I need calculate $f^ {-1}(\mathbb{R})$ and $f(\partial\mathbb{E})$ wherein $\mathbb{E}$ is the unit disk, and $f(z)=\frac{1}{2}(z+z^ {-1})$.
Idea: For $f^ {-1}(\mathbb{R})$:
Let $c\in f^ {-1}(\mathbb{R})$ be then $\frac{1}{2}(c+c^ {-1})=\frac{1}{2}(\bar c+\bar c^ {-1})$ and I suppose $c\notin\mathbb{R}\setminus{\{0}\}$ I think it should happen $|c|=1$
But I don't know how to prove it. Can you help me? I also don't know how to calculate $f(\partial\mathbb{E})$.
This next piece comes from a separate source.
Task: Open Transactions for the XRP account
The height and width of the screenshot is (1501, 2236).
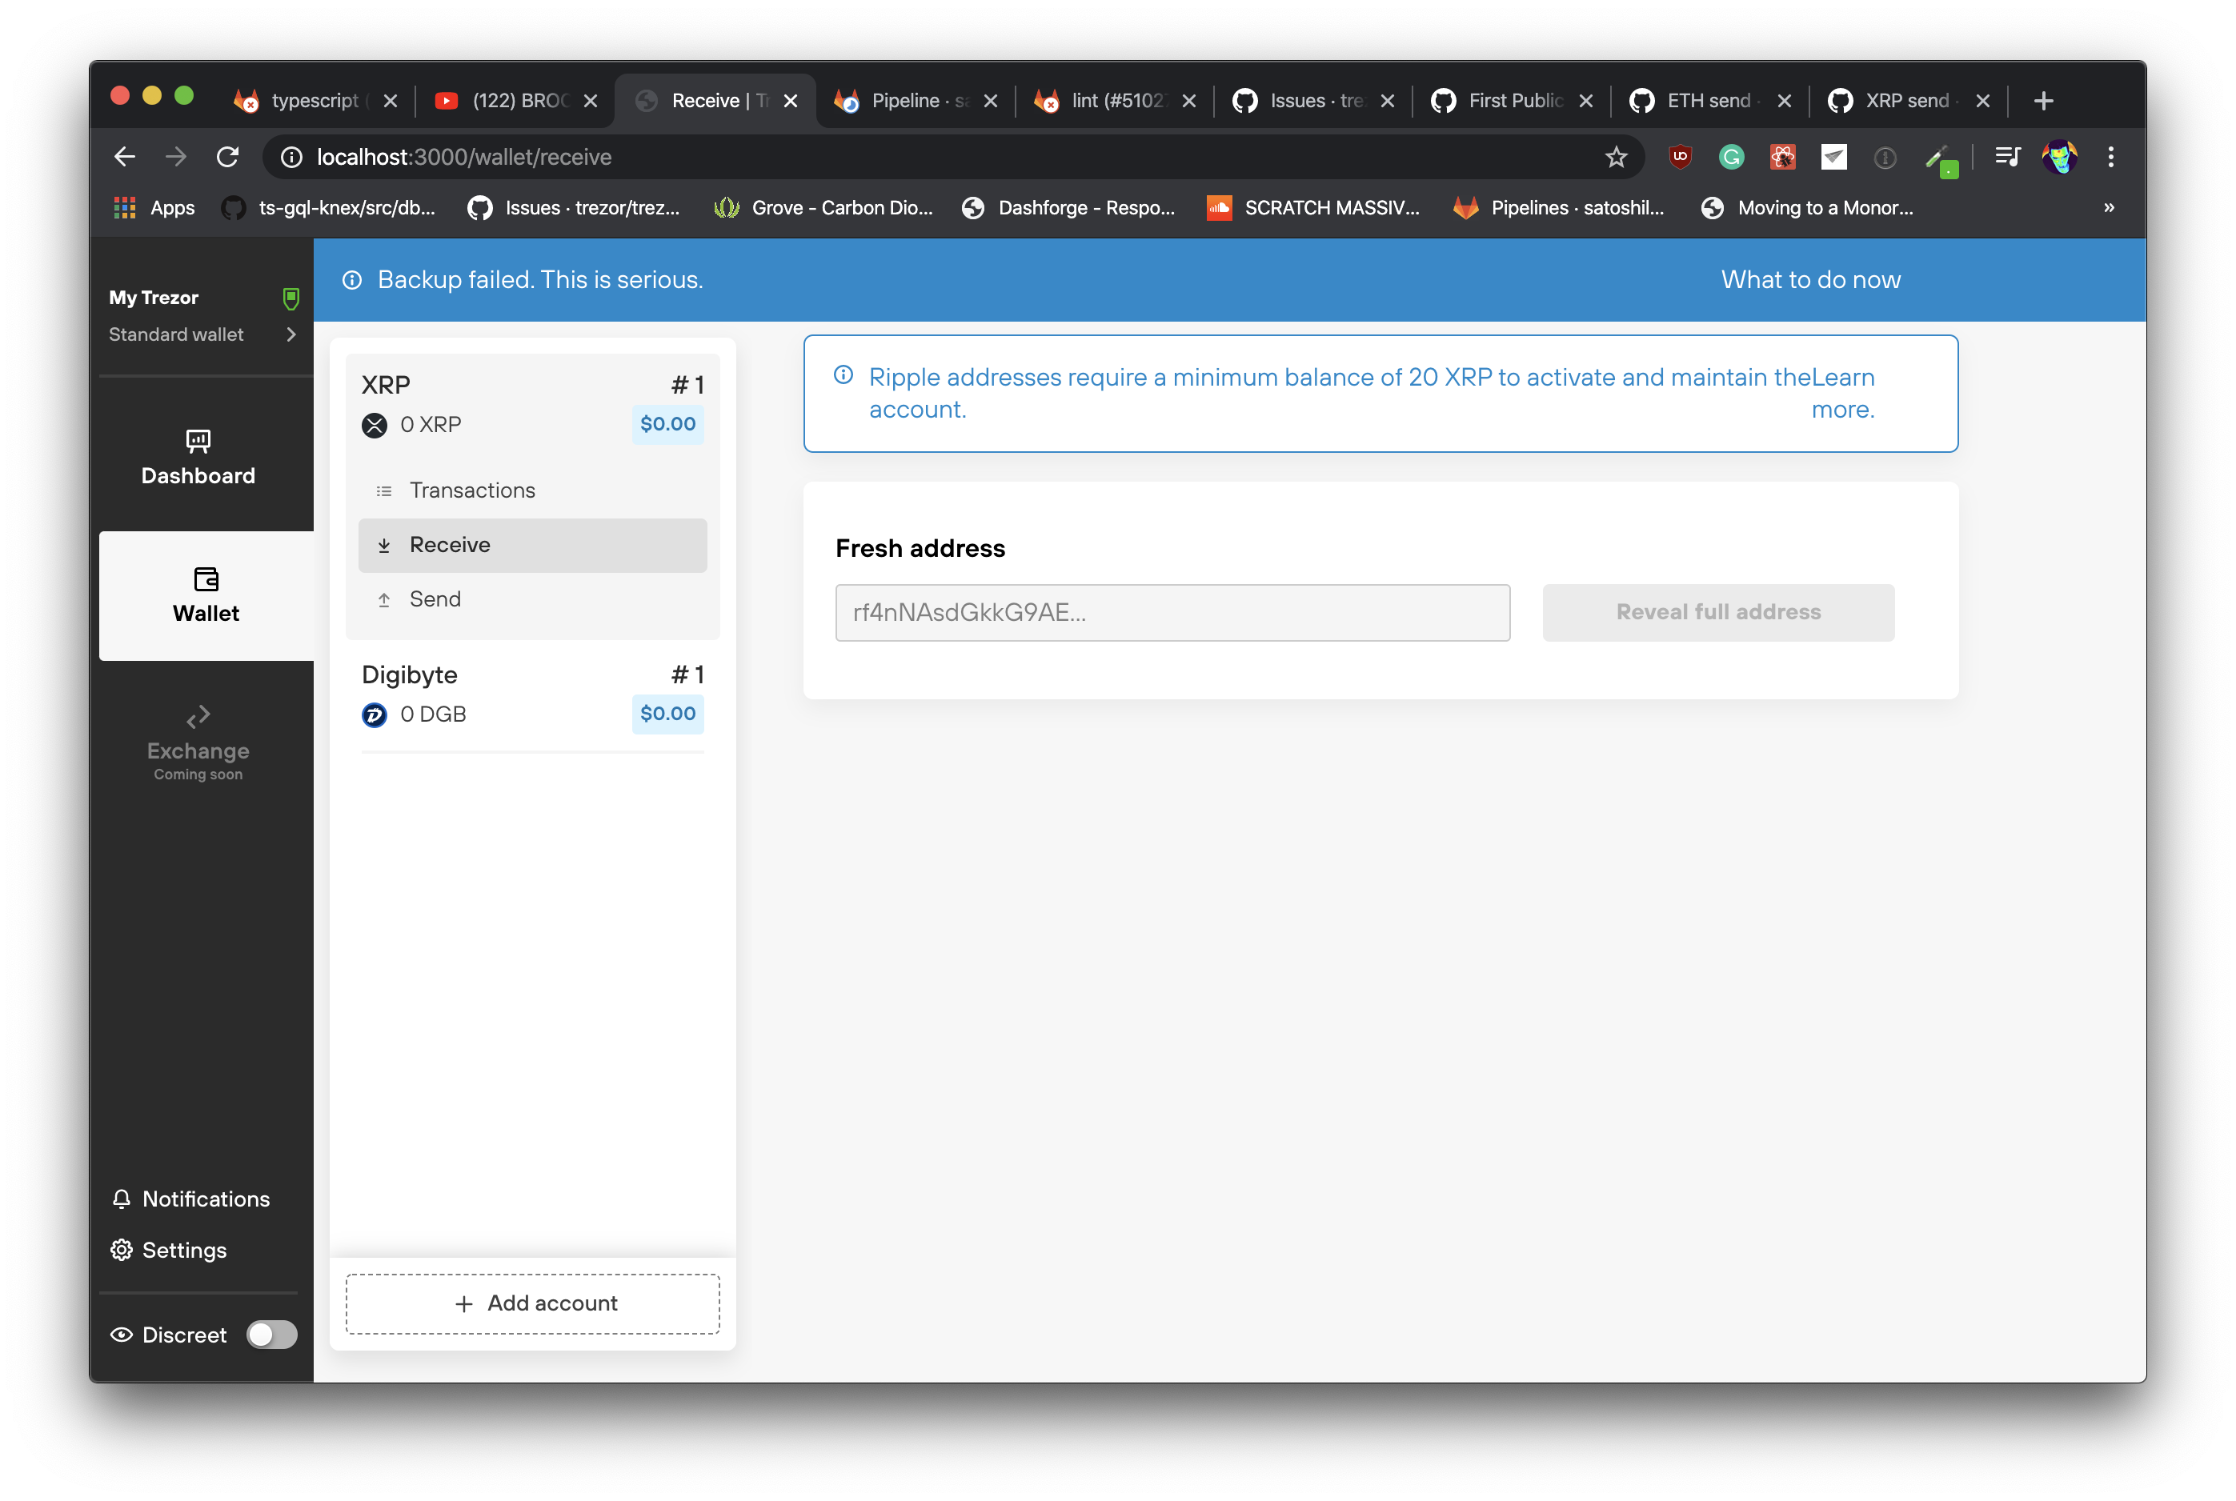Action: tap(384, 490)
First note that $$ \frac{1}{z}=\frac{\bar z}{|z|^2} $$ Thus, $$ \textrm{Im}(z+z^{-1})=\textrm{Im}(z)\left(1-\frac{1}{|z|^2}\right) $$ which equals $0$ if and only if either $z\in\mathbb R\setminus \{0\}$ or $|z|=1$. Hence $f^{-1}(\mathbb R)=\mathbb R\setminus\{0\}\cup \partial \mathbb E$.
Secondly, note that $f(e^{i\theta})=\cos\theta$, and thus $f(\partial\mathbb E)=[-1,1]$.